Your objective - The copy must run from the line containing "This screenshot has width=1366, height=748." through the final line of the records, both included, exactly as written. It should contain no pictures.

[Stored data]
—————
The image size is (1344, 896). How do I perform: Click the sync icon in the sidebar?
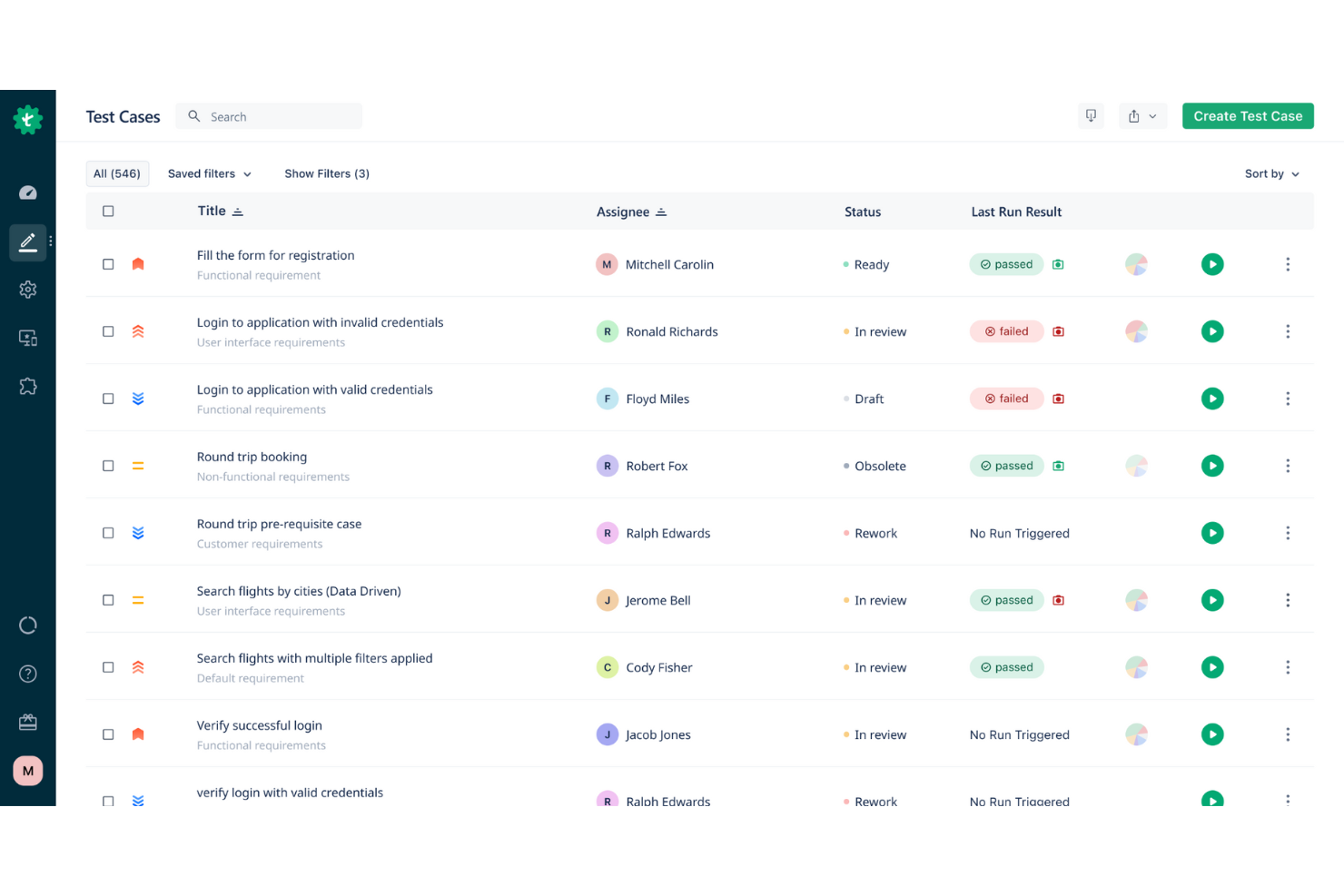point(28,625)
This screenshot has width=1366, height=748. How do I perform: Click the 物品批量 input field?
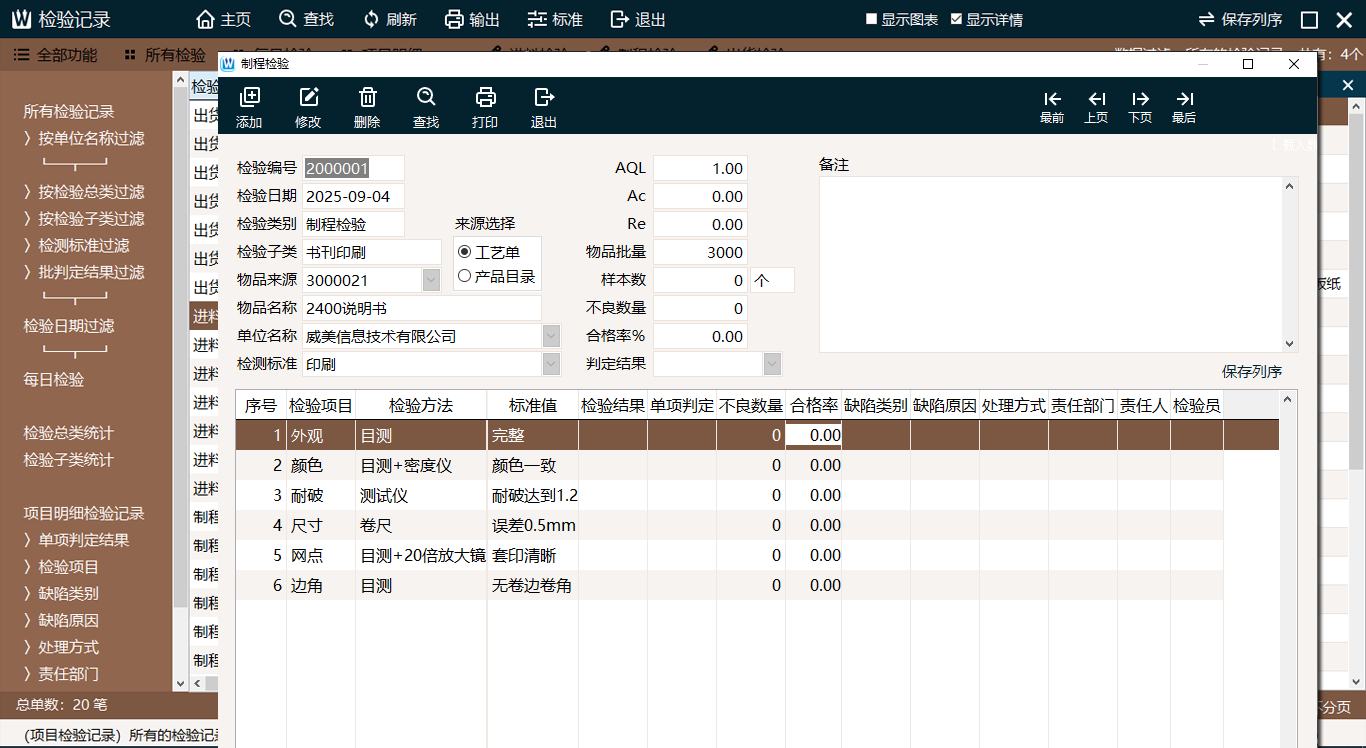pos(699,252)
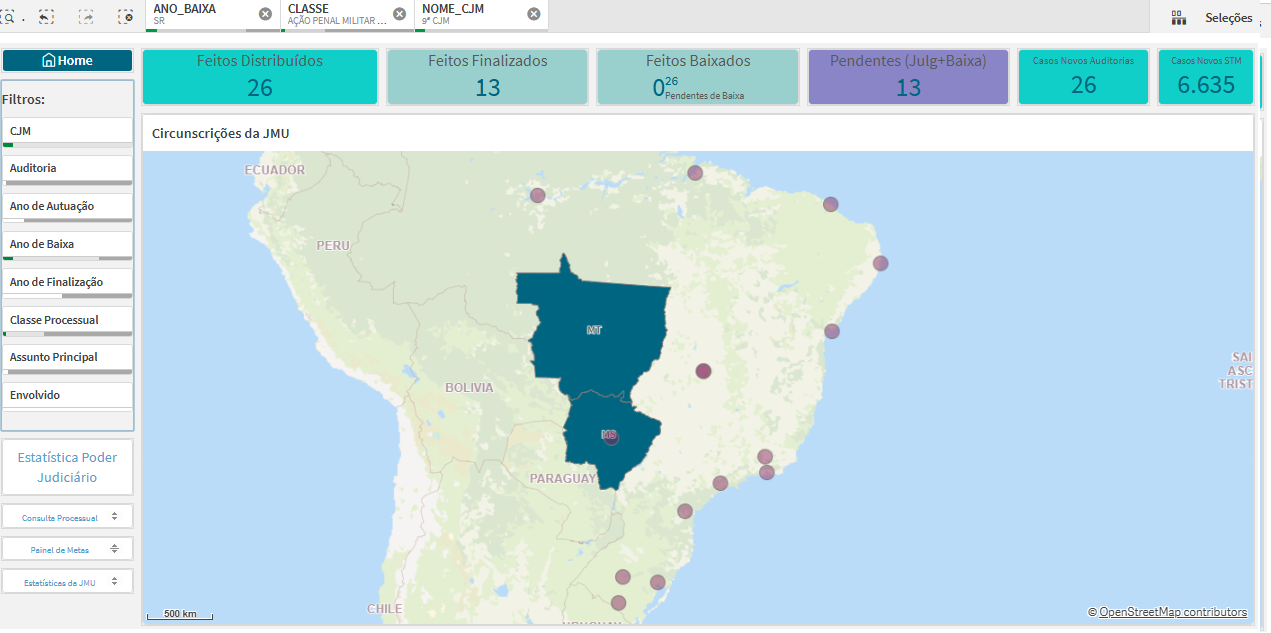Open Estatísticas da JMU dropdown

coord(67,582)

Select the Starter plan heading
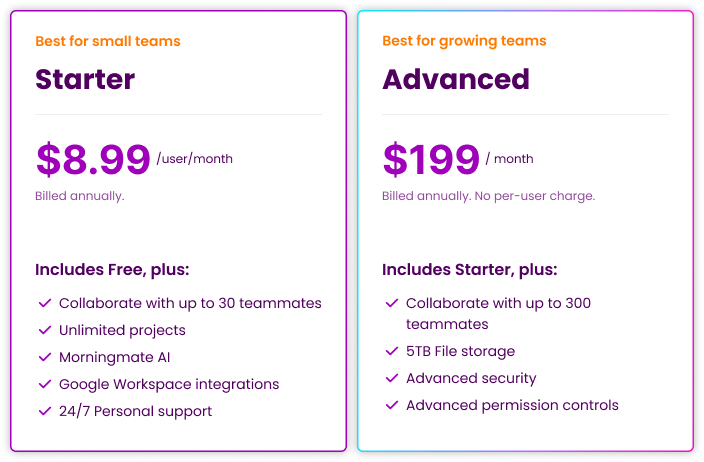coord(85,79)
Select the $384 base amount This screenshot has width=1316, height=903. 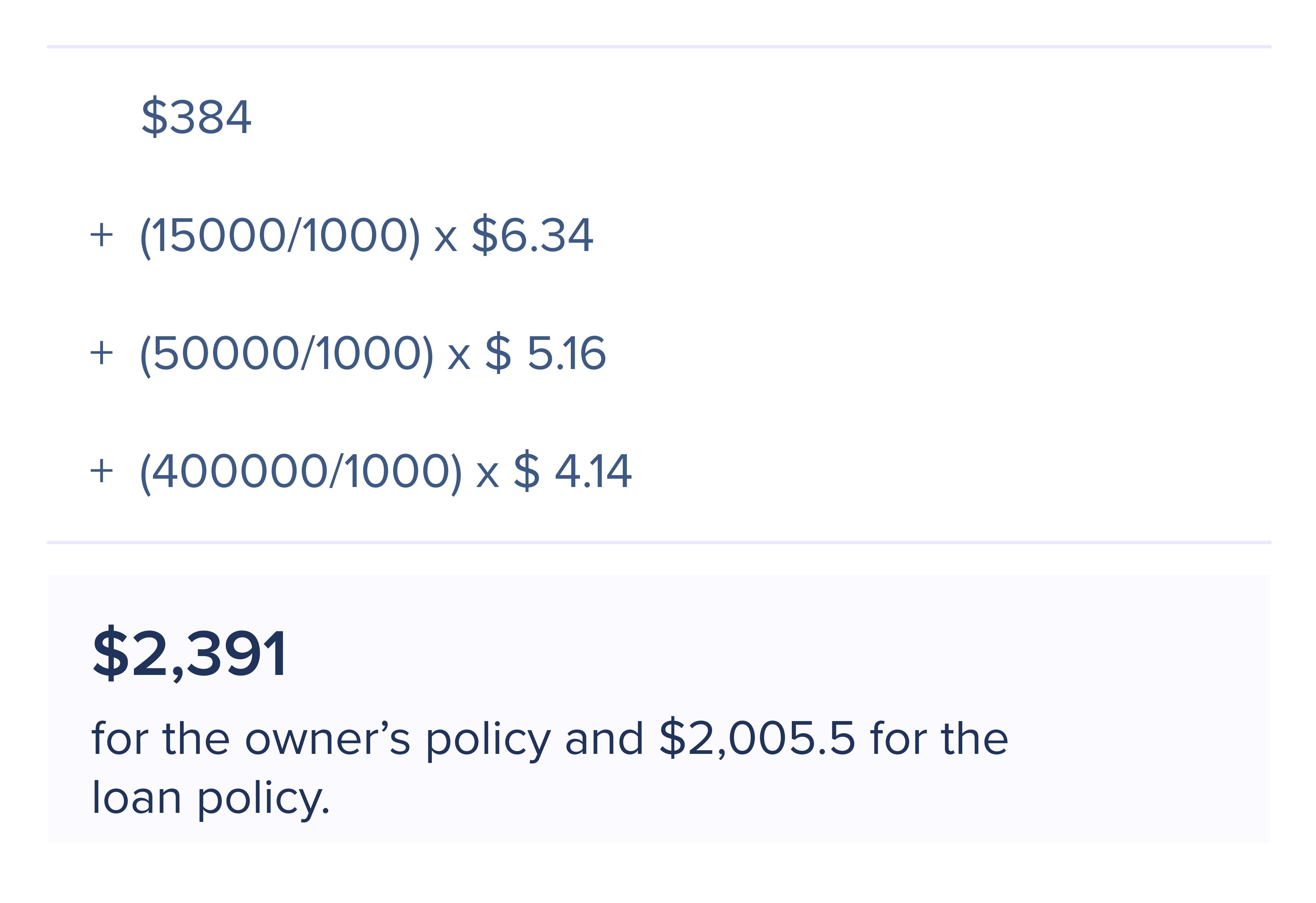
—————
Solution to this task -
This screenshot has width=1366, height=748. How do I perform: Click the 物品批量 input field?
pos(699,252)
Open Estatísticas da JMU dropdown

coord(67,582)

Select the Starter plan heading
coord(85,79)
Select the $384 base amount This screenshot has width=1316, height=903. 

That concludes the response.